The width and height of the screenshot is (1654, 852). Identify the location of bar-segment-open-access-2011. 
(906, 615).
* * *
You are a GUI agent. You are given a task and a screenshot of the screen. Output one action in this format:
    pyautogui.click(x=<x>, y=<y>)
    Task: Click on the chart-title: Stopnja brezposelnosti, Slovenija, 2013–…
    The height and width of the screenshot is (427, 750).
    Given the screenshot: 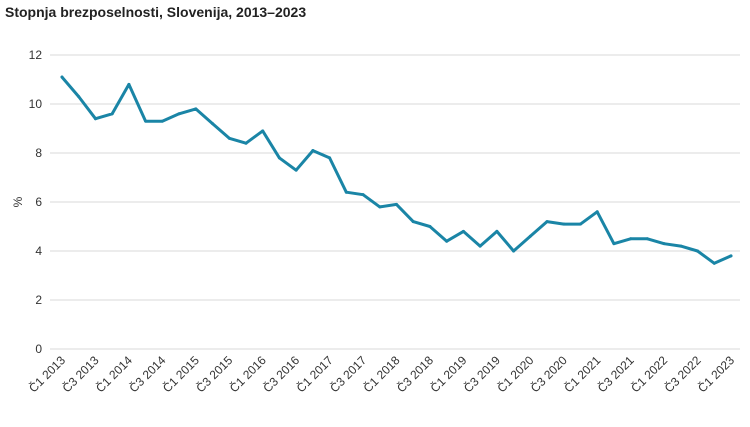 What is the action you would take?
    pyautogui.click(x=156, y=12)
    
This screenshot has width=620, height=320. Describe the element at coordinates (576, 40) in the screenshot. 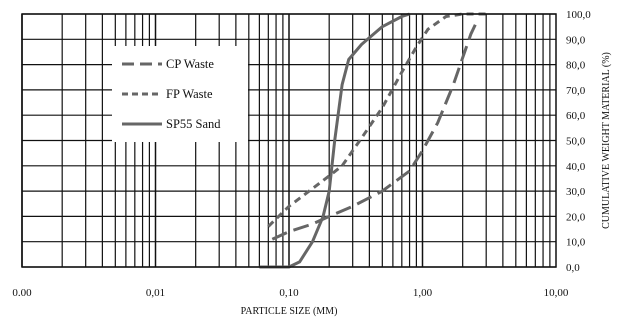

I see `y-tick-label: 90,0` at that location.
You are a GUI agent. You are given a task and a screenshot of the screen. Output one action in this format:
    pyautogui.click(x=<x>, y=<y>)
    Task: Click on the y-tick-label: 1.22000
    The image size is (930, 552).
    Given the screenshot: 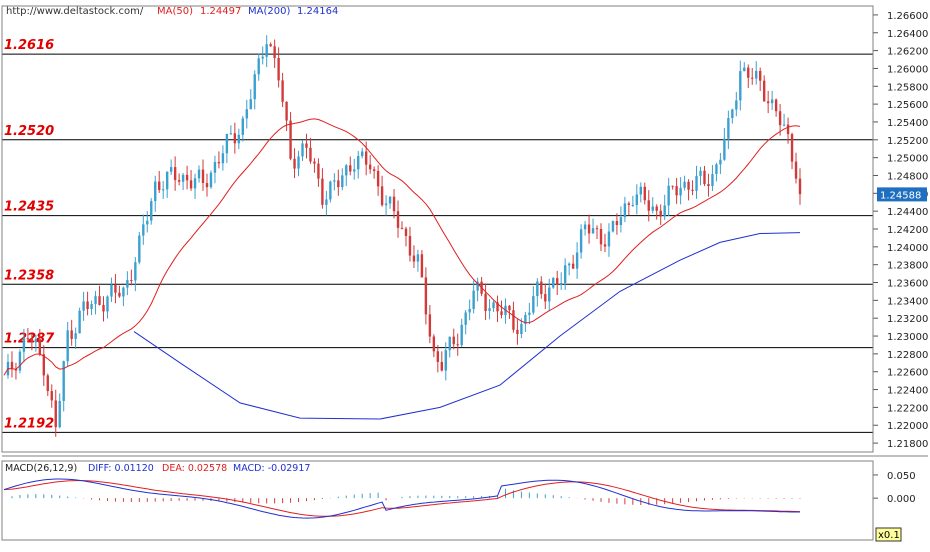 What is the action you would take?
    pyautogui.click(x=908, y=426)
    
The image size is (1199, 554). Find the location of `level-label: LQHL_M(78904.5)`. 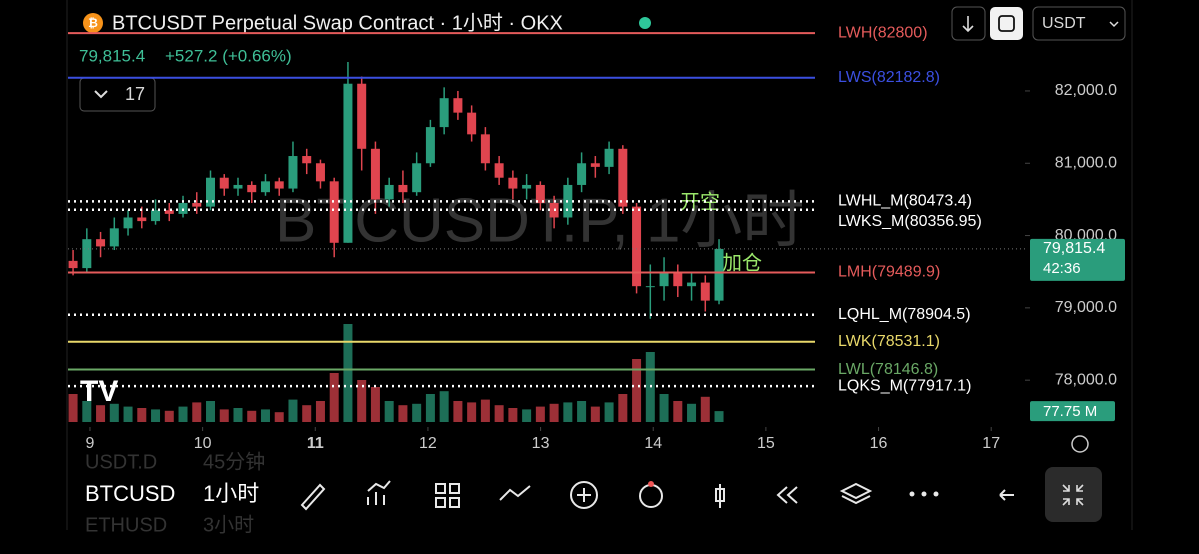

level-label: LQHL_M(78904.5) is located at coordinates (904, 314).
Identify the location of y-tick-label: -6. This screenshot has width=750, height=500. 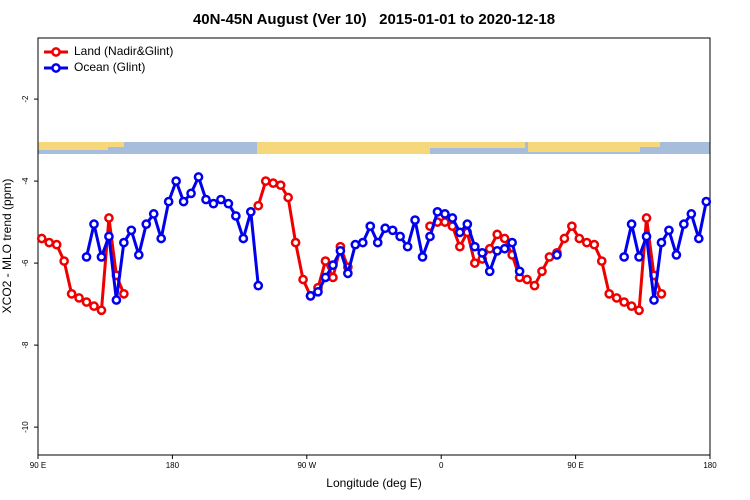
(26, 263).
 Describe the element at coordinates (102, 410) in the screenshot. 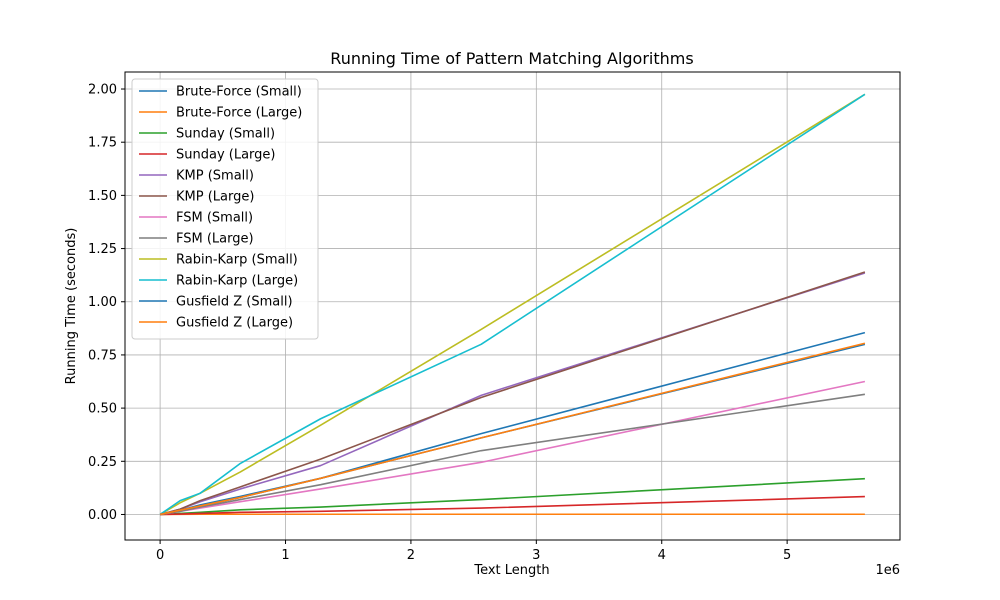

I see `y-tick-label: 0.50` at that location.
* * *
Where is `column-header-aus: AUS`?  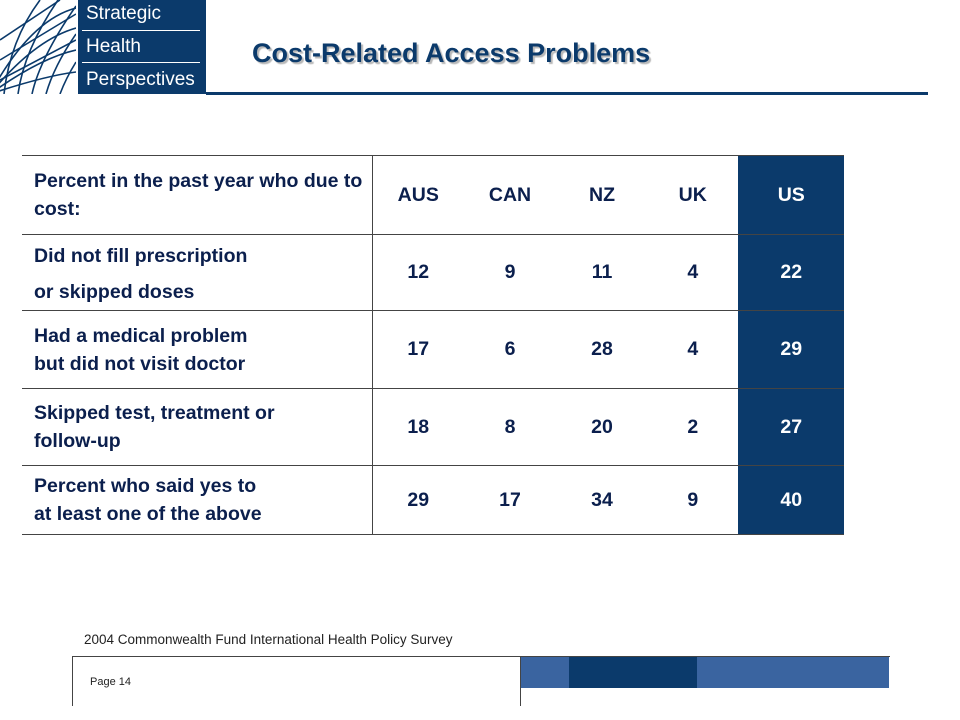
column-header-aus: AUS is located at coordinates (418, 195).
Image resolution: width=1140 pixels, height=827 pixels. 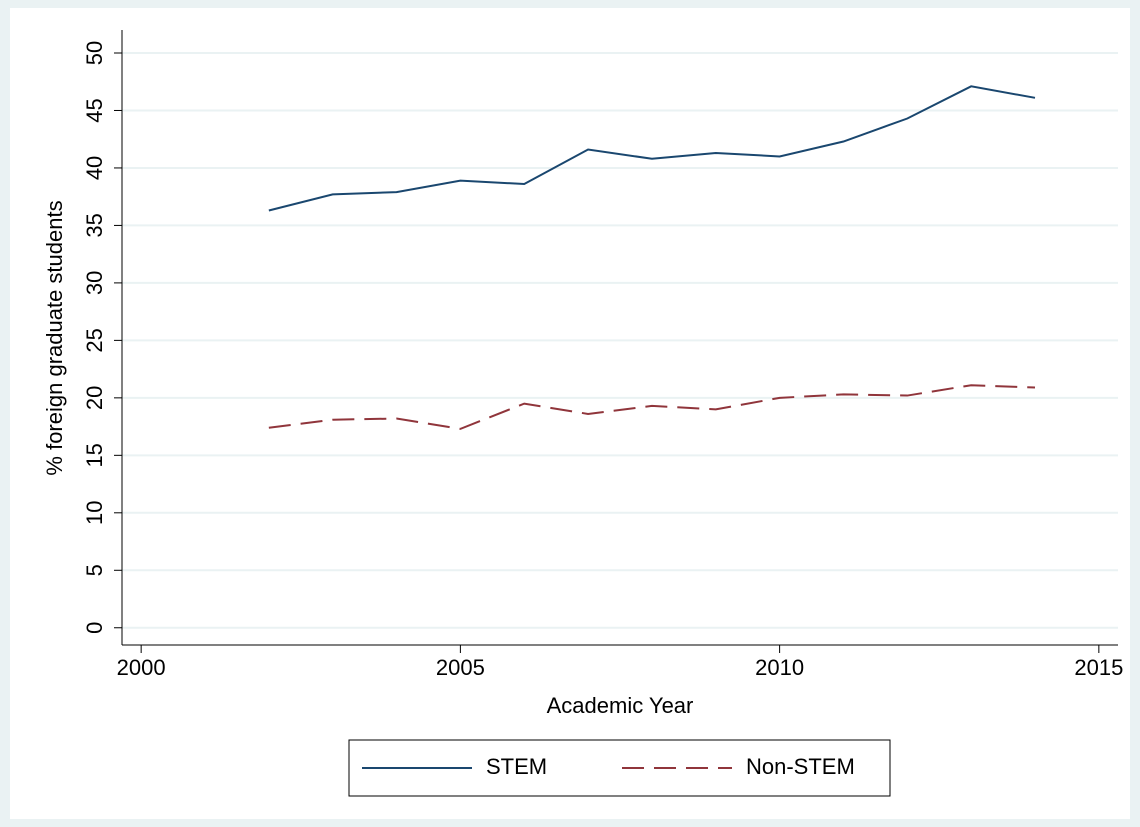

What is needed >> Please update the stretch from the line containing "The width and" through the line containing "(906, 615)." so that "Identify the location" reads "Find the position", keeping everything else the same.

Answer section >>
The width and height of the screenshot is (1654, 852). Find the position of bar-segment-open-access-2011. 
(906, 615).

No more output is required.